Según contó, el primer intento fue el año pasado. “En 2025 armé un grupito y empezamos entre conocidos del centro. Una vez terminó medio mal, con algunos enojados por demás, pero después se habló, se entendió que era para divertirnos y quedó todo ahí. No había rivalidad”, señaló. Este verano, en cambio, la convocatoria fue creciendo de manera espontánea. “La semana pasada arrancamos pocos, pero para el viernes ya se sumó más gente, y el domingo había personas en cada esquina, en todas partes. Incluso ayer lunes seguía sumándose mucha gente que al principio no participaba”, relató.

Uno de los puntos que más remarca Hernán es la diversión sana. “Nosotros jugamos con los que juegan, no le tiramos agua a la gente que no participa. Obviamente no todos piensan igual y a veces hay algunos que se pasan, algunos “rebeldes”, pero nuestra idea no es molestar”, aclaró.
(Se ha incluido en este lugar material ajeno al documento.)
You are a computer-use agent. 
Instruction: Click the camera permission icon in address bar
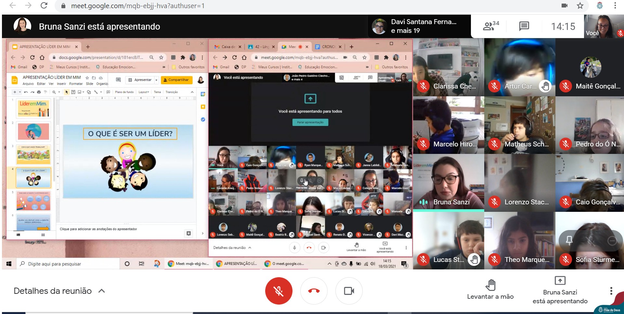[565, 6]
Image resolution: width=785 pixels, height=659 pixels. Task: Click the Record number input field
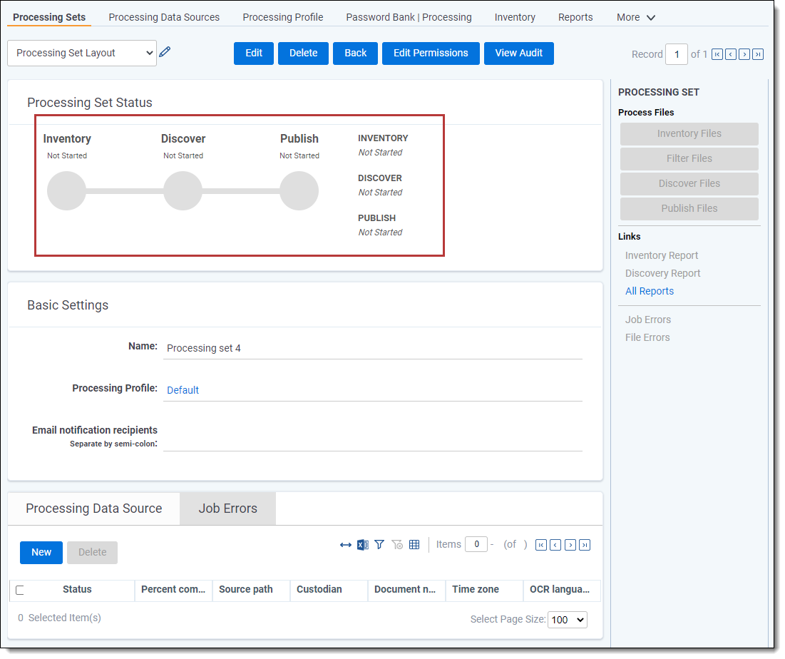pos(676,54)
También reconoció que, en ocasiones, alguien puede terminar mojado sin querer: “Si pasa eso, pedimos disculpas. Es solo agua y son un par de días los que salimos a jugar”.
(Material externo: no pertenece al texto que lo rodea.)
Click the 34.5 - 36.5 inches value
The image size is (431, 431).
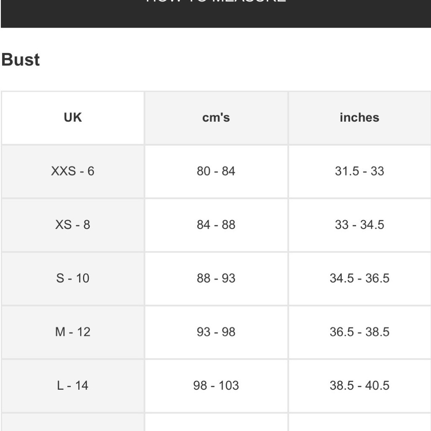359,278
El fenómeno no solo convocó a jóvenes adolescentes. “Hay chicos muy chiquitos que nunca habían vivido esto y ahora andan divirtiéndose, y también gente grande que se copa. Eso está bueno”, destacó. “Además, hay vecinos que nos hacen el aguante, nos dejan entrar a los patios a refugiarnos o recargar agua”, contó entre risas. Incluso mencionó un costado inesperado: el movimiento económico. “Todos publican que venden chuspitas, y es verdad que, por mínimo que sea, es un ingreso de dinero para los que venden”.

Así, entre baldes, chuspitas, risas y complicidad barrial, San Roque volvió a revivir una tradición popular, que por unos días cambia la rutina y devuelve a las calles ese espíritu festivo tan propio del verano y del carnaval.

Pero definitivamente de todo esto surge un interrogante: ¿hasta cuándo seguirán siendo “Los Dueños del Centro?